Cette demande a été déclarée recevable le 30 septembre 2021.
Le 30 décembre 2021, la commission de surendettement des particuliers a imposé les mesures suivantes :
- fixation d'une mensualité de remboursement de 107 €,
- rééchelonnement de tout ou partie des créances sur la durée de 70 mois au taux maximum de 0,00 %.
La SARL [25] a contesté les mesures, s'agissant de la mensualité de remboursement retenue.
Par jugement en date du 12 janvier 2023, le juge chargé des contentieux de la protection du tribunal judiciaire de Castres a :
- déclaré recevable le recours de la SARL [25],
- fixé la mensualité de remboursement à 107€,
- rééchelonné tout ou partie des créances sur la durée de 70 mois au taux maximum de 0,00 %.
Par lettre recommandée avec accusé de réception du 15 février 2023, la SARL [25] a interjeté appel de cette décision notifiée le 19 janvier 2023, arguant de la mauvaise foi de la débitrice et revendiquant un remboursement partiel de sa dette comme les autres créanciers.
L'affaire a été appelée à l'audience du 11 mai 2023. La question de la recevabilité de l'appel au regard de sa date a été mise dans les débats.
La SARL [25], créancière appelante, n'a pas comparu bien que dûment convoquée.
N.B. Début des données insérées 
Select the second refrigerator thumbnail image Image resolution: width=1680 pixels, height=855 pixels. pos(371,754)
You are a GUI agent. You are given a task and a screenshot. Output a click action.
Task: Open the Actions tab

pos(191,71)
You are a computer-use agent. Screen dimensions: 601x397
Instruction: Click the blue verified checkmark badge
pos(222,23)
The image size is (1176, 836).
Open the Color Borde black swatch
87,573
Elle n'a fait connaître aucune explication à son absence ou formé de demande de renvoi.
Mme [E], débitrice intimée et les autres créanciers intimés, quoique régulièrement convoqués, n'ont pas comparu et n'étaient pas représentés.
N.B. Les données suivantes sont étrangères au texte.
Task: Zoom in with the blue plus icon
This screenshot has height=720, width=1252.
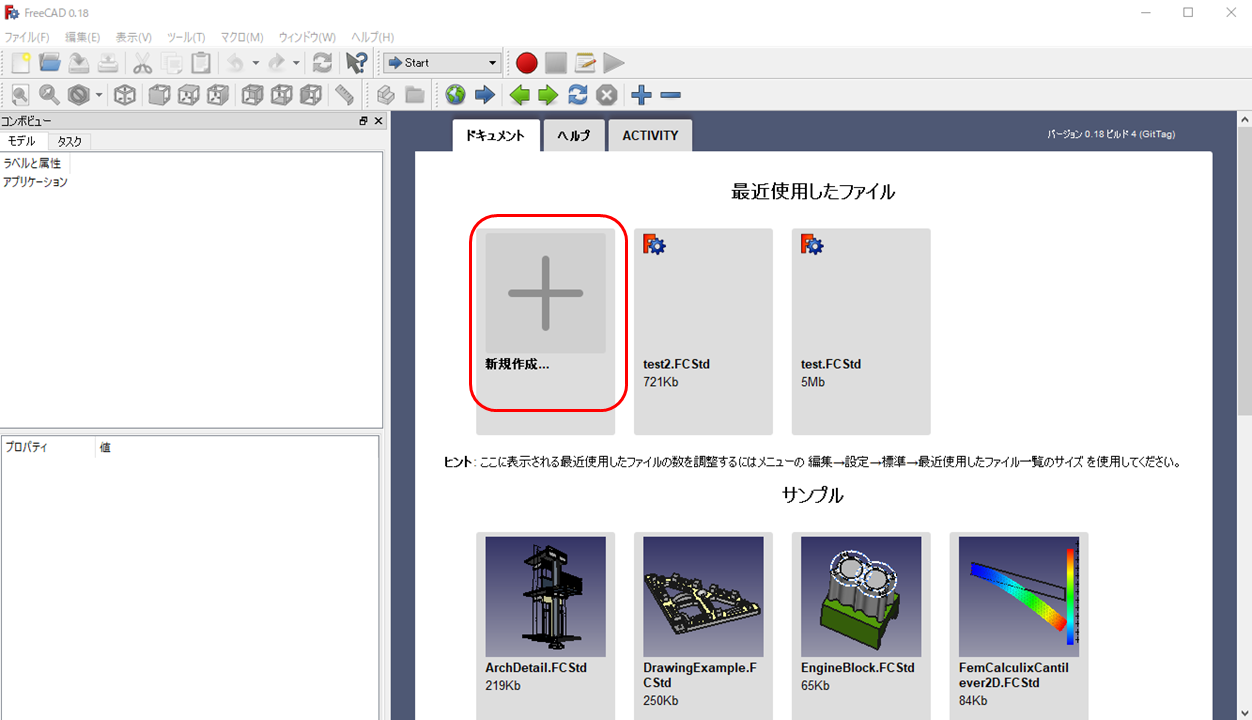Action: [641, 95]
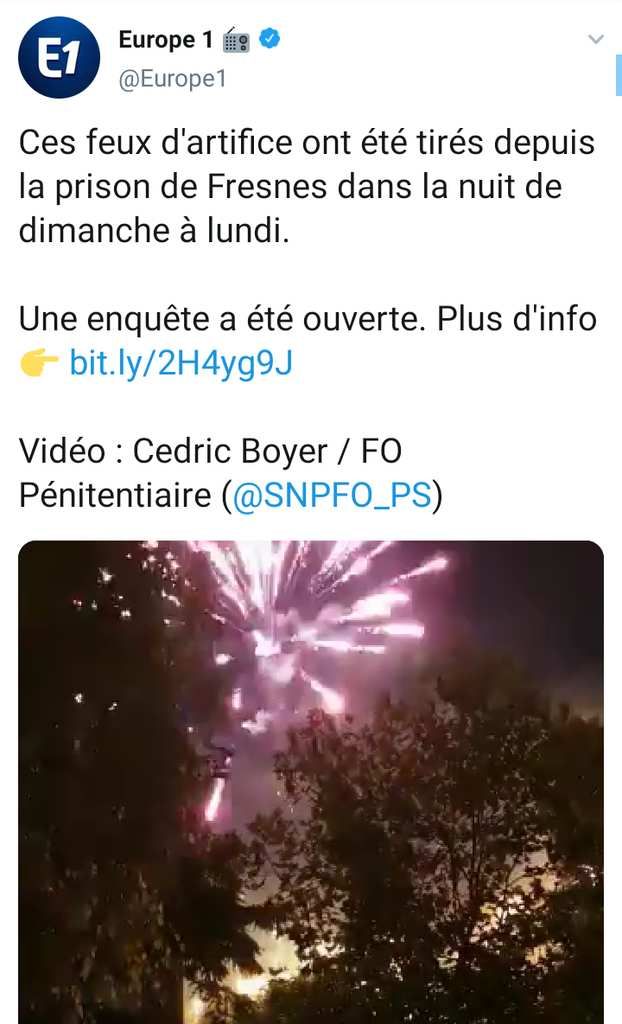
Task: Click the pointing hand emoji before the link
Action: coord(39,362)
Mme [E] et la société [20] ont toutefois écrit pour annoncer leur absence à l'audience, sans toutefois respecter les conditions prévues par l'article R 713-4 du code de la consommation.
Ces courriers, dont il n'est pas justifié du caractère contradictoire, ne constituent pas des prétentions recevables dans le cadre de la procédure orale.
La décision a été mise en délibéré au 15 juin 2023.
MOTIFS DE LA DÉCISION
Si aux termes de l'article 561 du code de procédure civile, l'appel remet la chose jugée en question devant la juridiction d'appel pour qu'il soit à nouveau statué en fait et en droit, encore faut-il, comme l'exigent les articles 562, 931, 946 et 954 du même code, que l'appelant formule expressément ses prétentions devant la cour ainsi que les moyens par lesquels il critique le jugement déféré.
Par suite de leur défaut de comparution à l'audience, dans le cadre d'une procédure orale, la SARL [25] ne soutient pas son appel alors qu'il n'existe aucun moyen d'ordre public, susceptible d'être relevé d'office à l'encontre du jugement entrepris.
Ce jugement ne peut donc qu'être confirmé.
La SARL [25], qui succombe, doit supporter les dépens d'appel.
PAR CES MOTIFS :
Constate que l'appel n'est pas soutenu,
Confirme le jugement entrepris en toutes ses dispositions,
Y ajoutant,
Laisse les dépens d'appel à la charge de la SARL [25].